An exact reproduction of the records is required, with all pictures omitted.

=== Begin Enclosure ===

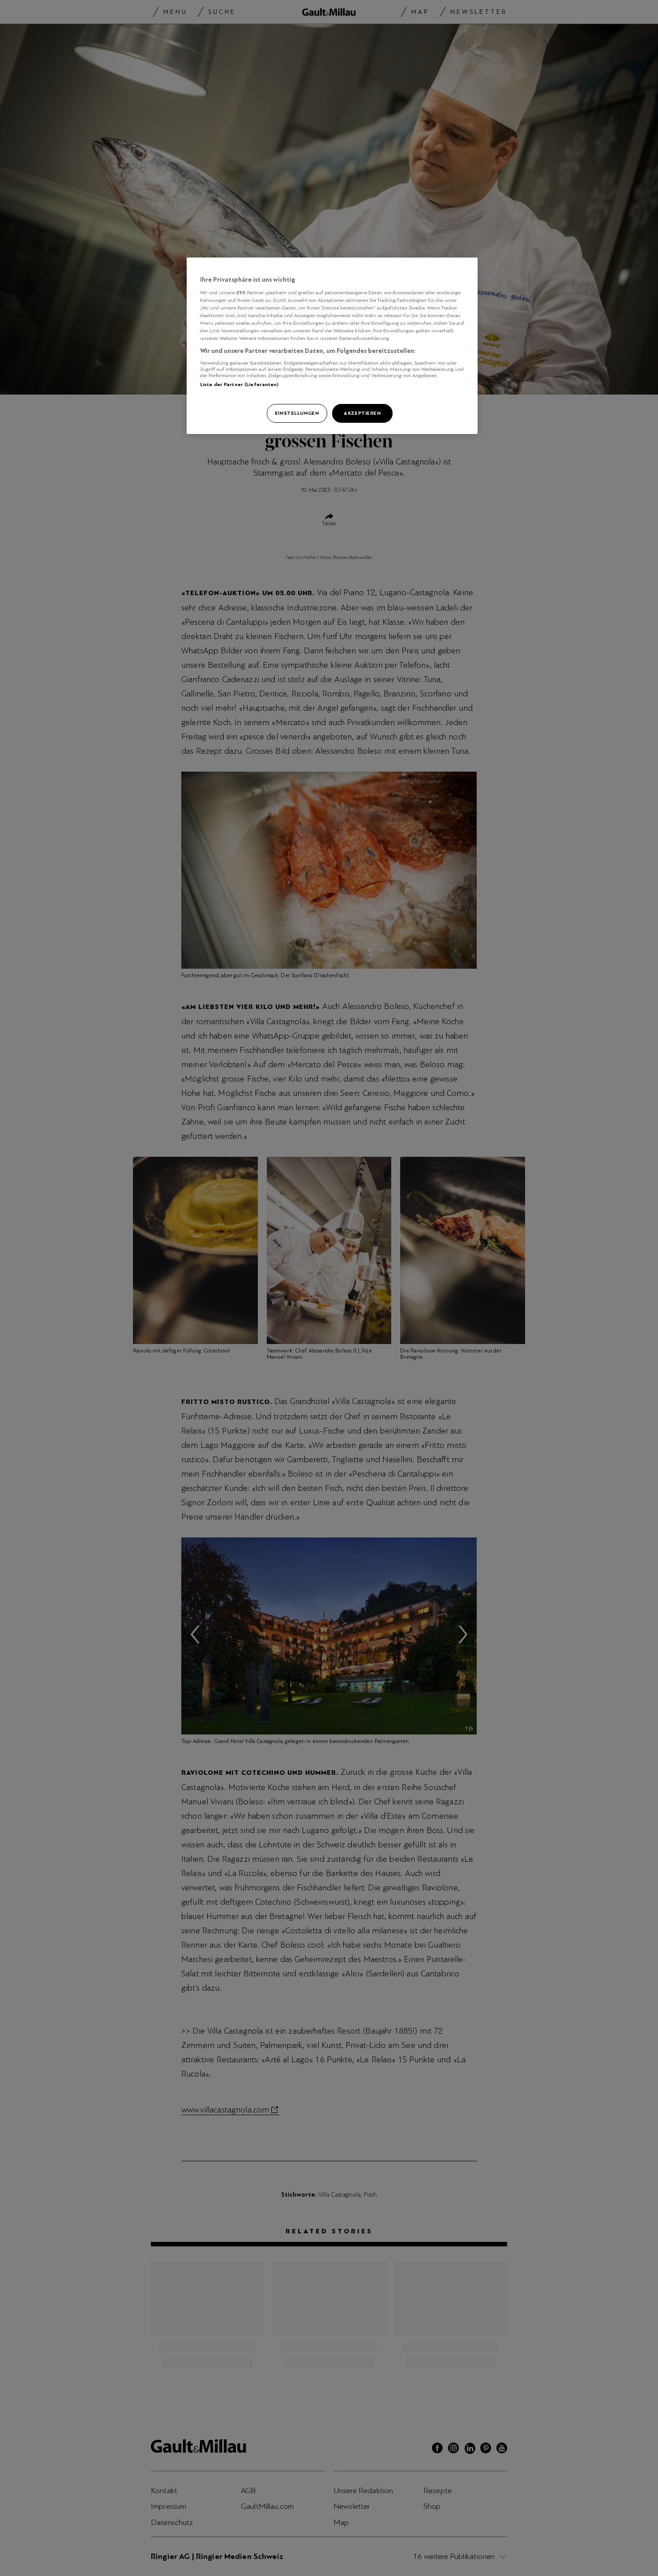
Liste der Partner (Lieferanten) (239, 384)
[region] (332, 346)
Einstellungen (297, 413)
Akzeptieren (362, 413)
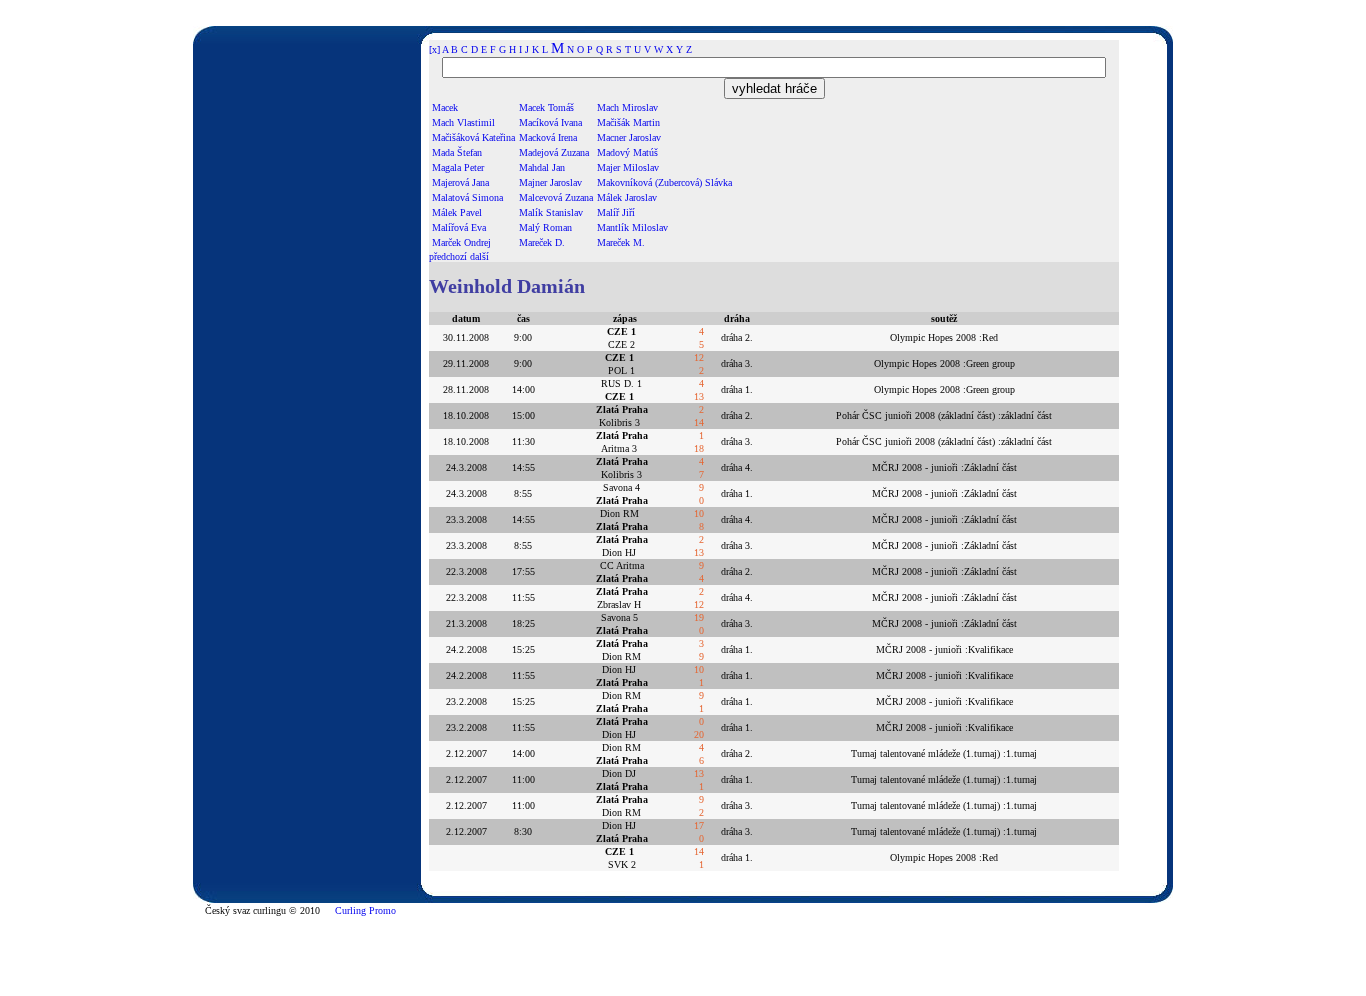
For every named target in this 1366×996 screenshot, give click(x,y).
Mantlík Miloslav (632, 227)
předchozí (448, 256)
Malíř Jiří (616, 212)
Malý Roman (545, 227)
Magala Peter (458, 167)
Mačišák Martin (628, 122)
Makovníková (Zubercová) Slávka (664, 182)
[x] (434, 49)
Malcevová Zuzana (556, 197)
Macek (445, 107)
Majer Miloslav (628, 167)
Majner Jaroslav (550, 182)
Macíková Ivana (550, 122)
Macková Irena (548, 137)
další (479, 256)
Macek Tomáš (546, 107)
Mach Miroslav (627, 107)
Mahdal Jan (542, 167)
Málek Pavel (457, 212)
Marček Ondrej (461, 242)
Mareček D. (542, 242)
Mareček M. (621, 242)
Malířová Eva (459, 227)
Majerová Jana (460, 182)
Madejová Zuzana (554, 152)
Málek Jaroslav (627, 197)
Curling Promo (365, 910)
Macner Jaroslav (629, 137)
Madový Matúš (627, 152)
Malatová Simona (467, 197)
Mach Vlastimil (463, 122)
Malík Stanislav (551, 212)
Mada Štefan (457, 152)
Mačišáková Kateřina (473, 137)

=== End Enclosure ===

▶ Exercise output
Liste der Partner (Lieferanten) (239, 384)
[region] (332, 346)
Einstellungen (297, 413)
Akzeptieren (362, 413)
For every named target in this 1366×996 screenshot, give click(x,y).
Mantlík Miloslav (632, 227)
předchozí (448, 256)
Malíř Jiří (616, 212)
Malý Roman (545, 227)
Magala Peter (458, 167)
Mačišák Martin (628, 122)
Makovníková (Zubercová) Slávka (664, 182)
[x] (434, 49)
Malcevová Zuzana (556, 197)
Macek (445, 107)
Majer Miloslav (628, 167)
Majner Jaroslav (550, 182)
Macíková Ivana (550, 122)
Macková Irena (548, 137)
další (479, 256)
Macek Tomáš (546, 107)
Mach Miroslav (627, 107)
Mahdal Jan (542, 167)
Málek Pavel (457, 212)
Marček Ondrej (461, 242)
Mareček D. (542, 242)
Mareček M. (621, 242)
Malířová Eva (459, 227)
Majerová Jana (460, 182)
Madejová Zuzana (554, 152)
Málek Jaroslav (627, 197)
Curling Promo (365, 910)
Macner Jaroslav (629, 137)
Madový Matúš (627, 152)
Malatová Simona (467, 197)
Mach Vlastimil (463, 122)
Malík Stanislav (551, 212)
Mada Štefan (457, 152)
Mačišáková Kateřina (473, 137)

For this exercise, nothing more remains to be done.